FOUR EASY STEPS TO A FLAT STOMACH


FOUR EASY STEPS TO A FLAT STOMACH

The combination of diet and exercise is the only way to get to a flat tummy and solid abs. So, diet and exercise need to become part of a new lifestyle if you going to achieve and maintain your goals. The following four areas of diet and exercise will help you gain the toned, flat stomach that you are craving.
 
 
1. Fat Intake 

How much fat is in your diet? The American Food Pyramid says that a healthy diet is one that “Emphasizes fruits, vegetables, whole grains, and fat-free or low-fat milk and milk products, includes lean meats, poultry, fish, beans, eggs, and nuts, and is low in saturated fats, trans fats, cholesterol, salt (sodium), and added sugars. Following the food pyramid will help you find the fats you need in good foods like nuts and plant oils as opposed to potato chips and ice cream. You should be taking in less than 30% of your caloric intake from fat so check your labels when you’re purchasing packaged products. Many products now have the trans fats listed as well, so you can see which percentage of fat belongs to which group; saturated, non-saturated, trans, etc.

2. Carbohydrate Intake 

Carbohydrate intake is essential for brain activity as well as muscle function. Our bodies feed off of glucose and glycogen, which is supplied directly by carbohydrates. However, your carbohydrate intake should be no more than 65% of your diet. Eating whole wheat and whole grain is the way to go- stay away from white products; rice, pasta, bread, etc. Brown is best.
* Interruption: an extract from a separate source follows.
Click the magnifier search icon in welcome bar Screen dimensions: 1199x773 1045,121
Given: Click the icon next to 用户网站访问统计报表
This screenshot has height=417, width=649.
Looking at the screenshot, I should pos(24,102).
3. Cardiovascular Exercise

Running, cycling, swimming, aerobics; they are all using oxygen and so the prime energy source comes from muscle glycogen and fatty acids. Doing cardiovascular exercise is like switching on the furnace and burning fat. Cardio exercise should be done for a minimum of 20 minutes and hopefully for longer and should be done at least three times per week, hopefully more. According to the American Council of Sport Medicine, “If weight loss is your major goal, participate in your aerobic activity at least 30 minutes, for five days each week.” You can’t melt fat off of one area specifically, but it will come off over the whole body in time. We all lose fat from different places first. Just remember that cardio is a complement to the diet and the floor work that will also do.

4. Floor Exercises

Abdominal exercises were once believed to be something we could do everyday. We now know that the abdominals are like any other muscle and they need time to recover and rest. Floor work is an essential component in getting a toned tummy. There are four main abdominal muscles that we can work: the rectus abdominus, which runs from the sternum to the pubic bone, the transverse abdominus which runs horizontal all around the torso connecting near the spine, and there are the obliques- internal and external which run alongside our ribs in opposite directions.

Hip lifts: 
Lie on your back and keep your legs straight up in the air. Keep your back pressing into the floor and think about tightening a belt around your waist. Slowly pull your belly button to the floor and as you do so, feel your hips lifting gently off the floor as your legs are lifted. Do not lift with the legs, but instead with the abdominals. Repeat 10-15 times. 

The Plank:
Facing the floor, get on your hands and knees, keeping your shoulders over your hands. Straighten out your body and keep your toes on the floor. You should be straight like a board with your abs pulling in tight. Breathe in and out naturally. Hold for up to one minute. Repeat 4-5 times.

The Bicycle: 
Lie on your back with you knees bent. Slowly pull your upper body off the floor and support your head with your hands. Activate your abs by pulling your belly button to the floor and release any pelvic tilt. Take one shoulder and turn your torso to face your opposite knee. Go to the other side. Think of riding a bicycle as you turn slowly from side to side. Repeat for 20 repetitions.

Double Leg Drop:
Lie on your back and keep your legs straight up in the air. Keep your back pressing into the floor and think about tightening a belt around your waist. Keeping your abs pulled in at all times, slowly drop your legs toward the floor, keeping them pressing together. If you feel your back begin to arch, pull your legs back to the starting point. Always, exhale and inhale as go up and down, respectively. Only go as far as you are comfortable with and go slowly. Repeat 10 times.